#### YOUR INSTRUCTIONS
In the listing below, find each line with the string "icon" and report it.

#### EXTRACTED INFORMATION
=== Begin Enclosure ===

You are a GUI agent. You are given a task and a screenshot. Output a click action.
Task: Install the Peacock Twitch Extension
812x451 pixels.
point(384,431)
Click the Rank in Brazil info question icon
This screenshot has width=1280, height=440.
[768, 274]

=== End Enclosure ===
=== Begin Enclosure ===

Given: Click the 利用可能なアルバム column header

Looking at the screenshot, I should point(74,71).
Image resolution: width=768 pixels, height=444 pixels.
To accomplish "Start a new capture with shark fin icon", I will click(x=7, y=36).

=== End Enclosure ===

#### ANSWER SPACE
Click the Rank in Brazil info question icon
To accomplish "Start a new capture with shark fin icon", I will click(x=7, y=36).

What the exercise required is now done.